◆ **WHAT IS EXPECTED**: Go through the entries and copy every one exactly.

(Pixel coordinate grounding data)
——

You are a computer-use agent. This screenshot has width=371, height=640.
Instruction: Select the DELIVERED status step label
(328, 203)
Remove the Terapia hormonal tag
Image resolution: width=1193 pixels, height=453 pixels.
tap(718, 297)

——

◆ **ANSWER AREA**:
You are a computer-use agent. This screenshot has width=371, height=640.
Instruction: Select the DELIVERED status step label
(328, 203)
Remove the Terapia hormonal tag
Image resolution: width=1193 pixels, height=453 pixels.
tap(718, 297)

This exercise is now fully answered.